The ever-increasing number of devices connected to the network has become a key pain point for all cybersecurity teams. There’s a never-ending list of devices to protect — whether it’s video doorbells, broadband routers or even cars and traffic lights. Successful attacks on these devices could lead to chaos for individuals and the general population. For example, what would a consumer do if there was a grocery delivery of 200 bottles of milk because their fridge got hacked and ordered it from the supermarket? Devices seem to be getting smarter, but the reality is that some just aren’t being designed for our new world from a security perspective.
For many, security is simply about having a password. Many people use the same password across multiple devices which has obvious flaws.

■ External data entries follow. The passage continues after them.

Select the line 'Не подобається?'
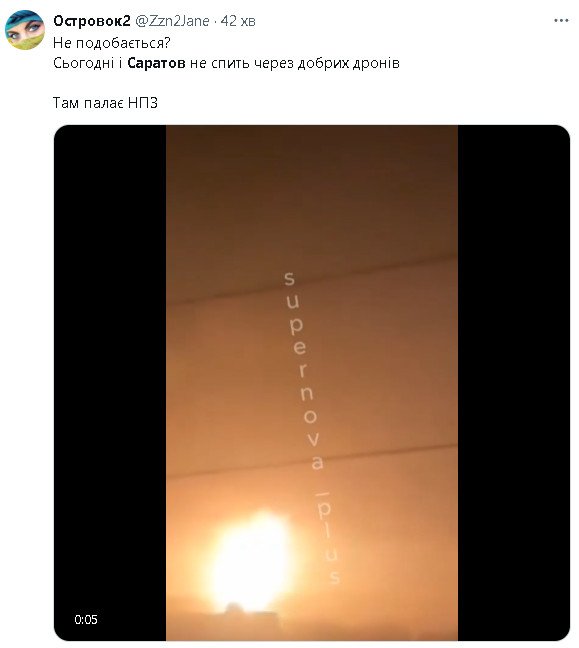Image resolution: width=579 pixels, height=648 pixels. 112,43
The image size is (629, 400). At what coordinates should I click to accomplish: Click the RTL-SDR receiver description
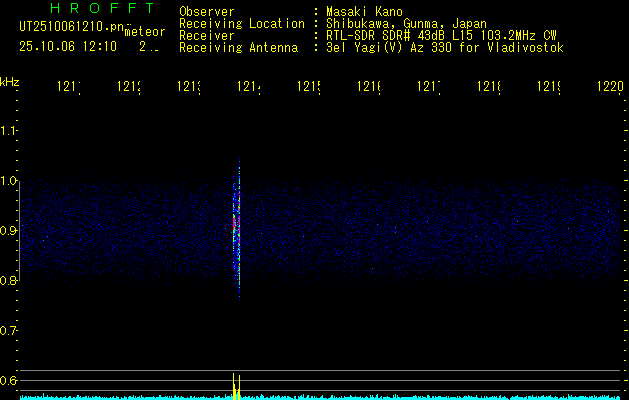[x=440, y=35]
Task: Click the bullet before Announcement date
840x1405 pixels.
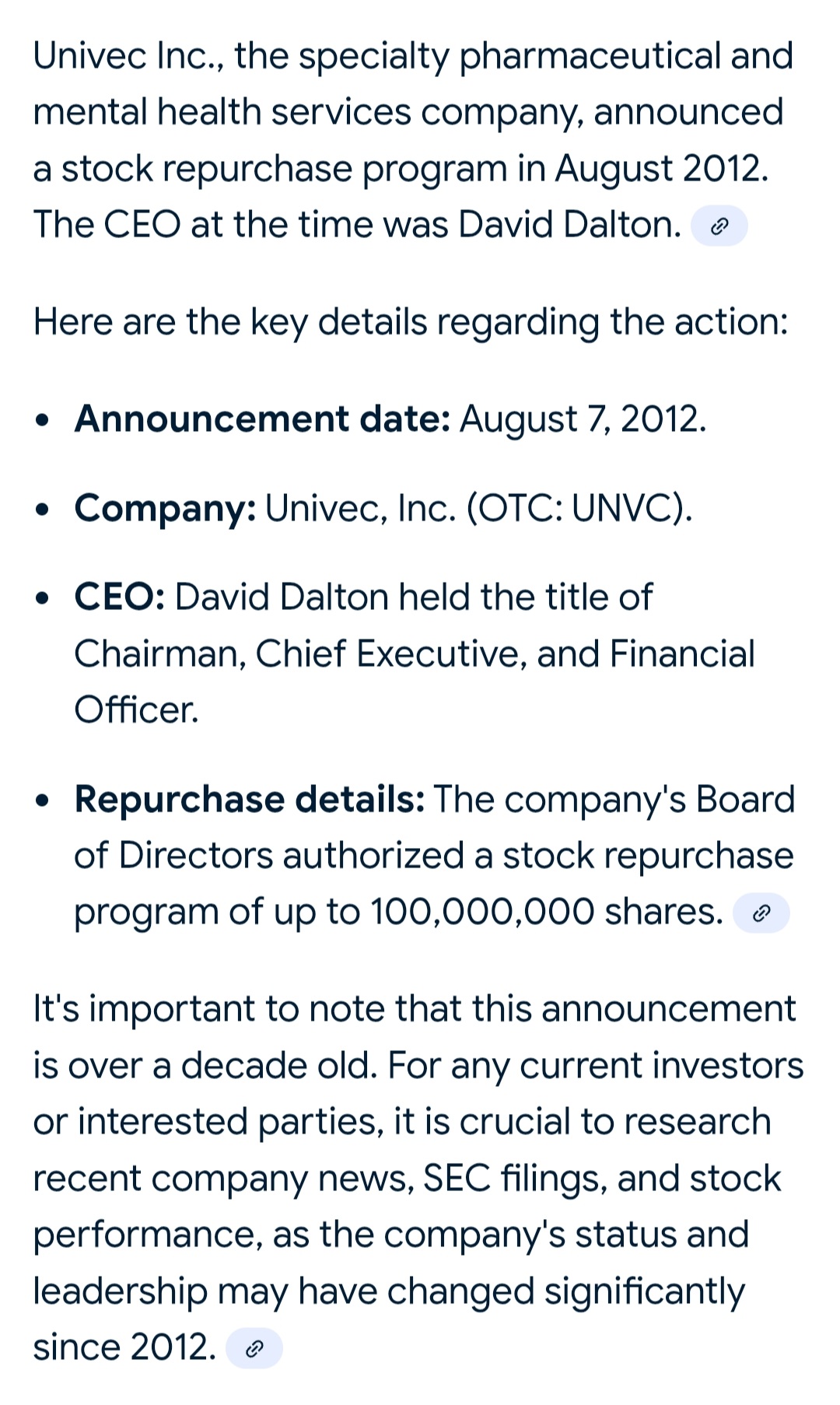Action: coord(44,421)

I firmly believe that there are thousands, if not millions, of routers, switches and firewall devices that exist in corporate environments that have the same password as it was shipped with from the factory.

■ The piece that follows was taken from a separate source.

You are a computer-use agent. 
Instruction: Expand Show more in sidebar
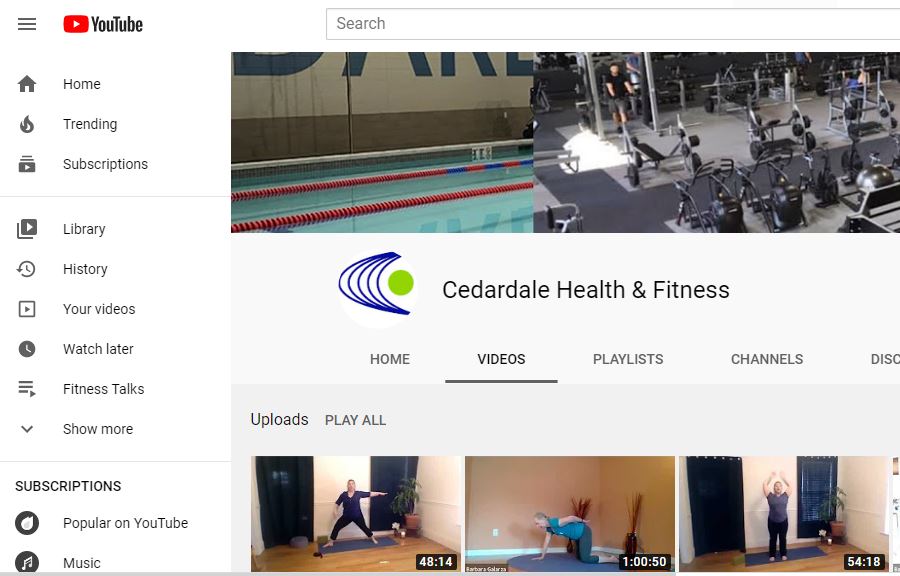[115, 429]
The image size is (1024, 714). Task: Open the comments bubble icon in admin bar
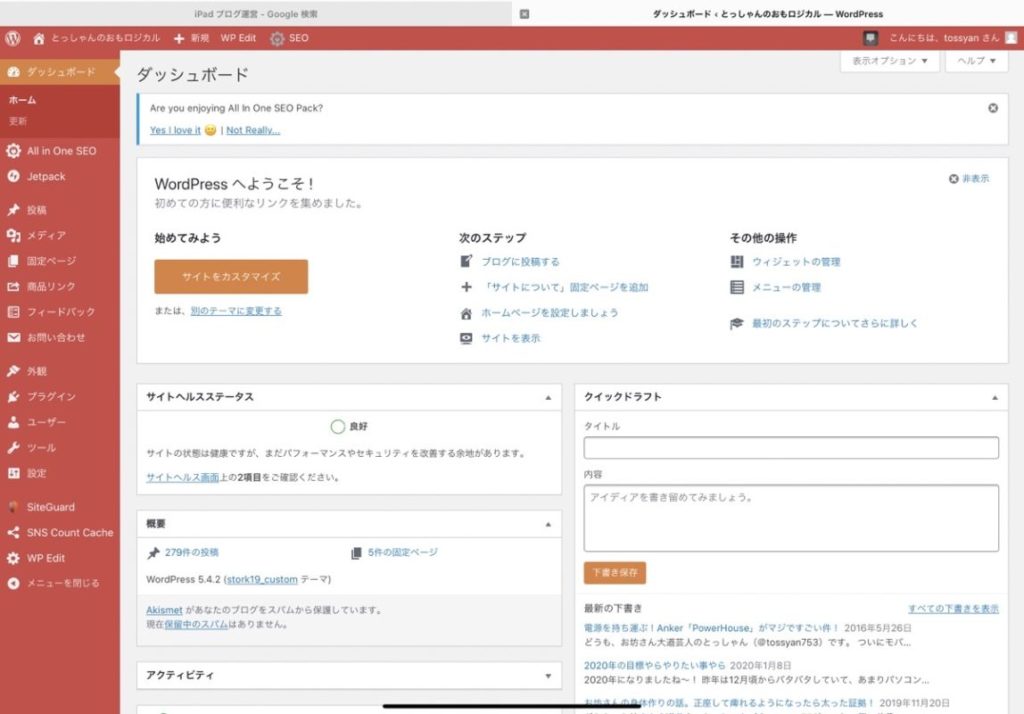pos(870,38)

Whilst this bill is a step in the right direction – ensuring transparency for companies to fix security flaws will increase accountability and must lead to better software testing before a product is unleashed to the public. But, there is still much to be done to ensure it is effective. Even if it means introducing fines or damages that would force manufacturers to pay attention to better application quality. Cybersecurity cannot be an afterthought when manufacturing new IoT devices and organisations need various tools and steps in place to authenticate users, limit access and boost visibility across the entire network. Zero Trust is the most effective solution to protecting IoT devices.